La présidente péruvienne Dina Boluarte destituée par le Parlement 

Par Grégoire Bouley

Une manifestation anti Dina Boluarte en mars 2025 montre une manifestante avec une pancarte « Asesina » (Meurtrière).

Dans la nuit de jeudi à vendredi dernier, le Pérou a vécu un nouveau séisme politique avec la destitution de sa présidente, Dina Boluarte. Par un vote massif de 122 voix favorables sur un total de 130, le Parlement a mis fin à son mandat, invoquant son « incapacité morale et permanente ». 

Cette décision représente un tournant important pour le pays, qui a connu une instabilité politique chronique ces dernières années. 

Une destitution sans appel 

Ayant pris les rênes du pays en décembre 2022, Dina Boluarte a fait son entrée dans l’histoire en devenant la première présidente du Pérou, succédant ainsi à Pedro Castillo après sa destitution et son arrestation. Son mandat a été marqué par une vive opposition populaire et par de nombreuses polémiques. Après avoir survécu à sept tentatives de destitution, elle a finalement cédé face à la pression croissante du Parlement. 

Les principaux groupes politiques qui l’avaient jusque-là soutenue, notamment l’Alianza para el Progreso (Alliance pour le Progrès) et Renovación Popular (Rénovation populaire), formations issues de la droite et de l’extrême droite, ont cette fois choisi de voter en faveur de la motion. Leur revirement a scellé le sort de la présidente. 

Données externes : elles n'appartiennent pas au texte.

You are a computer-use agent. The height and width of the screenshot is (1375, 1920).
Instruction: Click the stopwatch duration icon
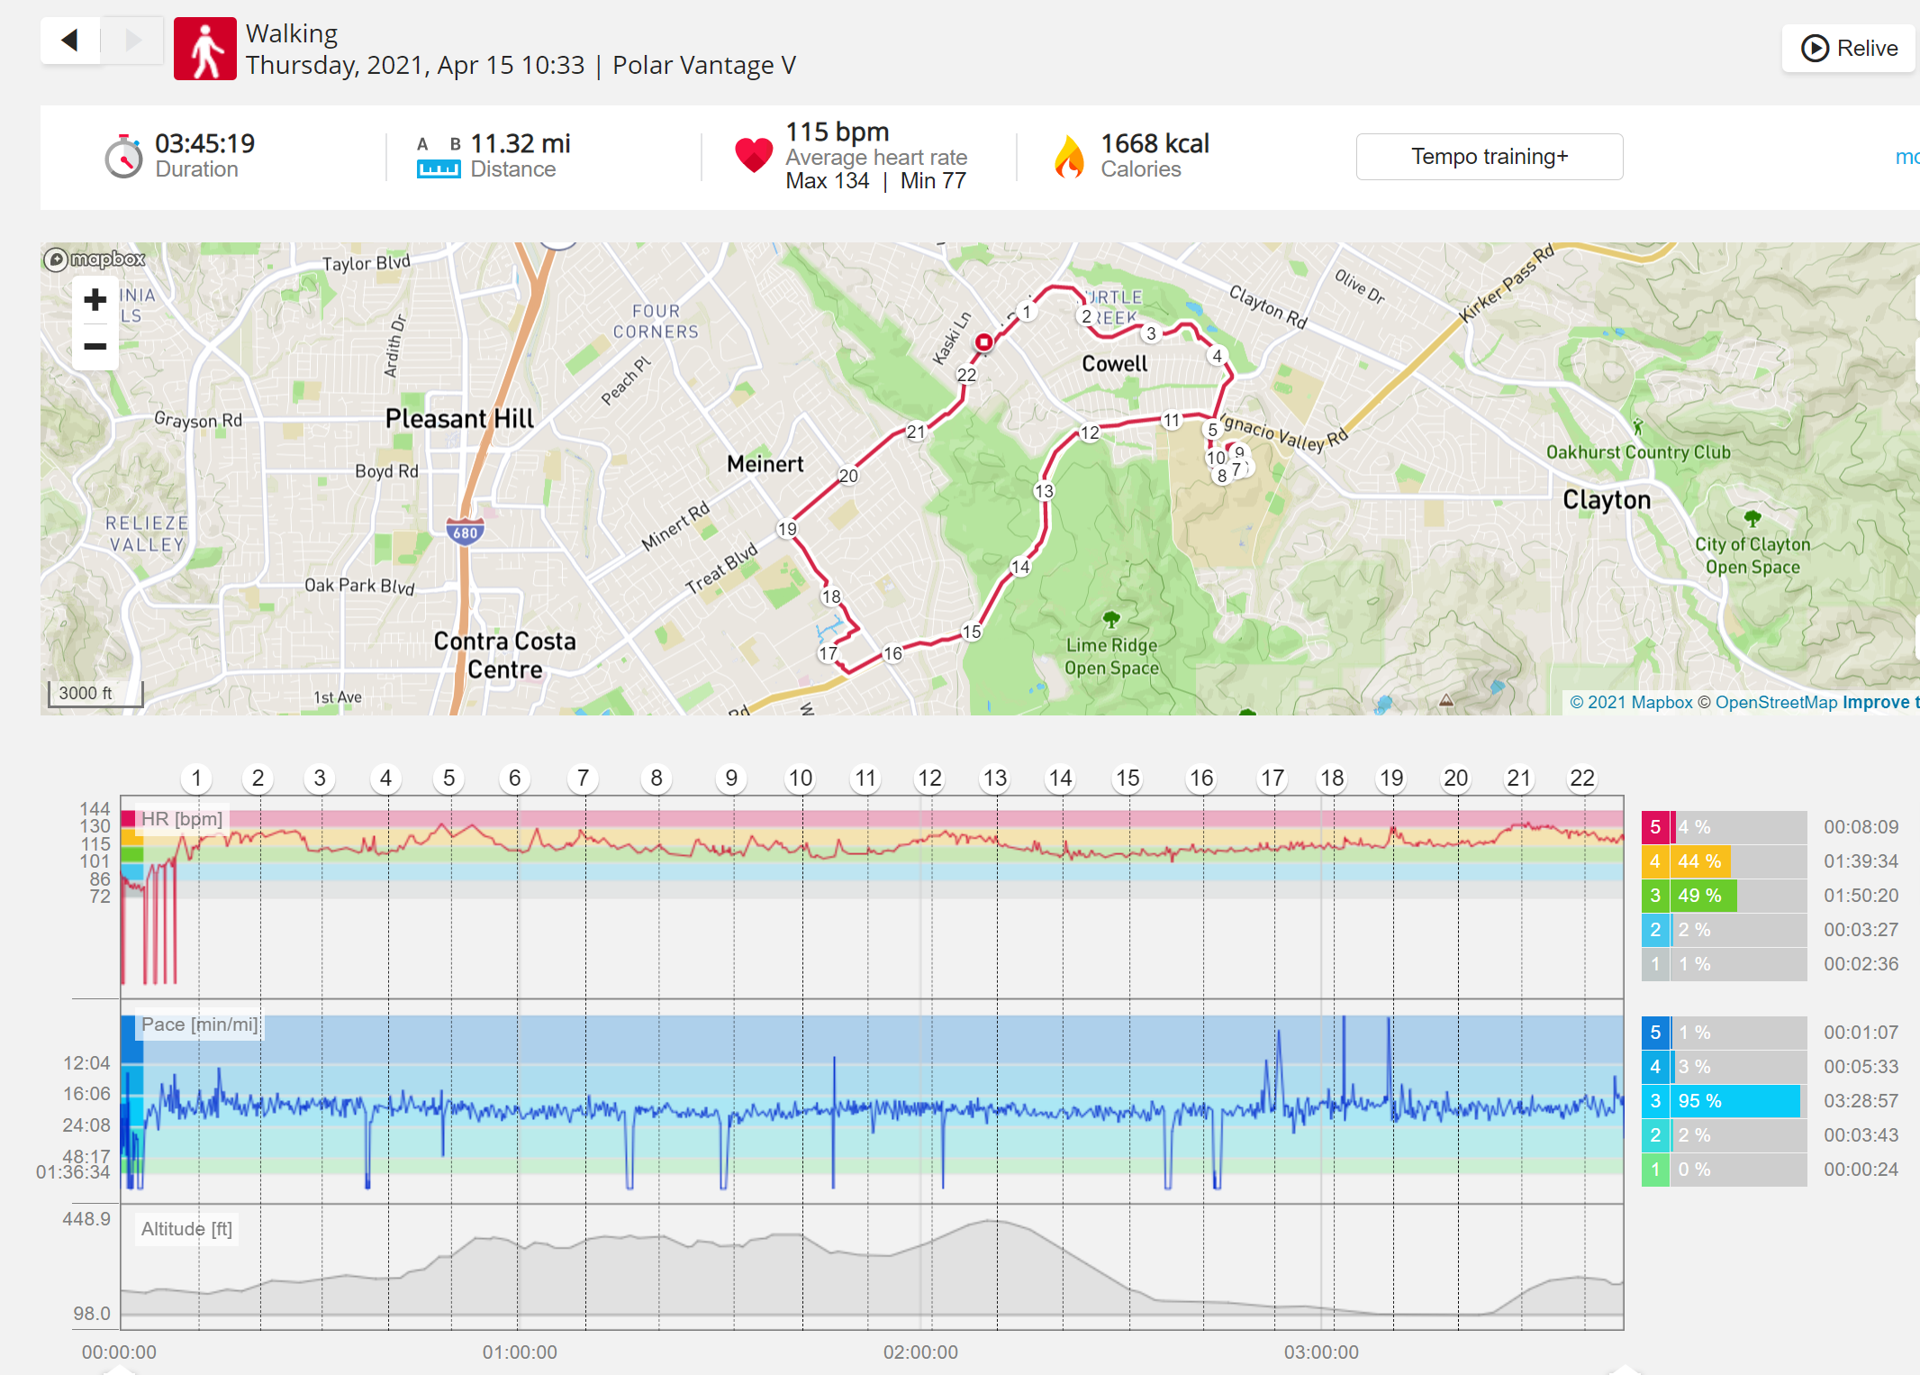[124, 157]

Une succession constitutionnelle 

Selon la Constitution péruvienne, en l’absence de vice-président en fonction, la présidence de la République revient au président du Parlement. C’est ainsi que José Jeri, élu à ce poste en juillet dernier et membre du parti de centre-droit Somos Perú (Nous sommes le Pérou), a été désigné pour assurer l’intérim. 

« Aujourd’hui, j’assume avec humilité la présidence de la République, par succession constitutionnelle, afin de mettre en place et diriger un gouvernement de transition », a déclaré le nouveau chef de l’État. Son mandat doit courir jusqu’au 26 juillet 2026, date initialement prévue pour la fin du quinquennat présidentiel. 

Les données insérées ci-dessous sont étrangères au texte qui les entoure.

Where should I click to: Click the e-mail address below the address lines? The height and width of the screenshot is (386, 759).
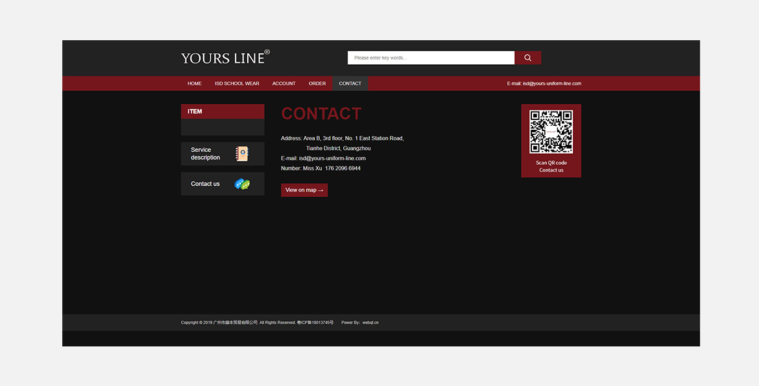pos(332,158)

Dès ses premières paroles, il a voulu marquer une rupture en plaçant la sécurité au cœur de son action : « L’ennemi principal […] ce sont les bandes et organisations criminelles. Ce sont aujourd’hui nos ennemis, et en tant que tels, nous devons leur déclarer la guerre. » 

Un mandat marqué par les scandales 

L’ex-présidente sort affaiblie non seulement politiquement, mais aussi judiciairement. Sa destitution l’expose désormais à plusieurs procédures judiciaires, puisqu’elle perd son immunité présidentielle. Dina Boluarte pourrait ainsi être poursuivie dans des affaires de corruption et de fausses déclarations, notamment le fameux « Rolexgate », où elle est accusée d’avoir dissimulé la possession de montres et bijoux de luxe non déclarés, en violation de la loi. 

Son mandat a par ailleurs été assombri par la répression sanglante des manifestations de 2022 et 2023, qui avaient fait plus d’une cinquantaine de morts. Cet épisode tragique a durablement terni son image et accentué son impopularité, alors que le pays traversait une grave crise sociale et économique. 

Une instabilité chronique au Pérou 

Ce récent évènement politique confirme malheureusement l’instabilité politique chronique du Pérou. En deux décennies, il a connu la destitution, la poursuite judiciaire ou la démission de nombreux présidents. La classe politique, rongée par la corruption et les divisions partisanes, ne parvient pas à regagner la confiance de la population. 

L’arrivée au pouvoir de José Jeri s’inscrit dans la continuité de crises à répétition. Ses principaux objectifs sont de restaurer la stabilité politique et de répondre aux préoccupations des Péruviens en matière de sécurité. Cependant, sa légitimité reste fragile, car il n’a pas été élu directement par le peuple. 

Le départ de Dina Boluarte au Pérou met en évidence la fragilité des institutions et la difficulté pour le pays de résoudre ses divisions. Il reste à voir si ce nouvel intermédiaire réussira à rétablir un climat apaisé ou si le pays basculera dans un nouveau tourbillon politique.